→ Assignment:
Every line below between the one holding "Task: Choose US$1,230" and the one holding "Given: Click the", inclusive, should be copied exactly, and no other line.

[Records drawn from a dataset]
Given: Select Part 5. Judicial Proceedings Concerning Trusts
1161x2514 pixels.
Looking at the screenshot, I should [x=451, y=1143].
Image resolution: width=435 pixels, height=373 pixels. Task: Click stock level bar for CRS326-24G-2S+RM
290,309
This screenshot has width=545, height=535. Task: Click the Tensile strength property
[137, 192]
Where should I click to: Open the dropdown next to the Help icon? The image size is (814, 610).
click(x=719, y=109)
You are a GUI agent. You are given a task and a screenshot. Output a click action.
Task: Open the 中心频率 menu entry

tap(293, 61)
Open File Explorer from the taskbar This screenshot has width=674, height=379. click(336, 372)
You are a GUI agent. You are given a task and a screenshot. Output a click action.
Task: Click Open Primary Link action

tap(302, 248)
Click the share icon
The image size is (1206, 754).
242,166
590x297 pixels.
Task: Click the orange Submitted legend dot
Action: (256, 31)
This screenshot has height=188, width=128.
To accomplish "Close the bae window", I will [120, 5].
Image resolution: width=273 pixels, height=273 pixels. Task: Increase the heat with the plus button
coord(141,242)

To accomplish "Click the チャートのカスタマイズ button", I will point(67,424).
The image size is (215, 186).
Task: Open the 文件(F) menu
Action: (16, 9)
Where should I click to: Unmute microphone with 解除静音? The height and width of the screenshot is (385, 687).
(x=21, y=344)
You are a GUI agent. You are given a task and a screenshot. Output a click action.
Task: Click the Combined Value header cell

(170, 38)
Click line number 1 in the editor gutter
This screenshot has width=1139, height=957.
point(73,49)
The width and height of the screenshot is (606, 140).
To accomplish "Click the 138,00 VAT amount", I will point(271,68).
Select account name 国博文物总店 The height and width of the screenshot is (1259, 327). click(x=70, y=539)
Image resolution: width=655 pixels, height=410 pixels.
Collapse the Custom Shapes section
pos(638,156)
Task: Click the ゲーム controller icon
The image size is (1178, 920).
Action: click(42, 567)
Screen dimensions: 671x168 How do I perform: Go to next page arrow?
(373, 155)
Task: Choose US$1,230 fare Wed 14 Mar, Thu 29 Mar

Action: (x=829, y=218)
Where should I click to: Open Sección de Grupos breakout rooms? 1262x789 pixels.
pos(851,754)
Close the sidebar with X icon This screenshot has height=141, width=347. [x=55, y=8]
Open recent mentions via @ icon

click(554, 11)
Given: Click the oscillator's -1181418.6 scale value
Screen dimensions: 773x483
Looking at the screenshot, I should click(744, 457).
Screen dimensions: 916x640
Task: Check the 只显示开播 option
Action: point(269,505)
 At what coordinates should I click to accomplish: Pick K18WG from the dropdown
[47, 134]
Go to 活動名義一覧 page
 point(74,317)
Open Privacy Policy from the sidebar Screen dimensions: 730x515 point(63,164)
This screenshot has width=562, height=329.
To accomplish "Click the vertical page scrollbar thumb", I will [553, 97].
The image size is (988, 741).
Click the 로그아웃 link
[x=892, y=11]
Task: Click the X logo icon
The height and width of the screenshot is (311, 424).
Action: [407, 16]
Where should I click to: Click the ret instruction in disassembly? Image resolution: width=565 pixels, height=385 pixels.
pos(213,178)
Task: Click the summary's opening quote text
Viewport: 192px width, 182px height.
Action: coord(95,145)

→ Exercise response:
Task: Choose US$1,230 fare Wed 14 Mar, Thu 29 Mar

Action: (x=829, y=218)
Where should I click to: Open Sección de Grupos breakout rooms? 1262x789 pixels.
pos(851,754)
Close the sidebar with X icon This screenshot has height=141, width=347. [x=55, y=8]
Open recent mentions via @ icon

click(554, 11)
Given: Click the oscillator's -1181418.6 scale value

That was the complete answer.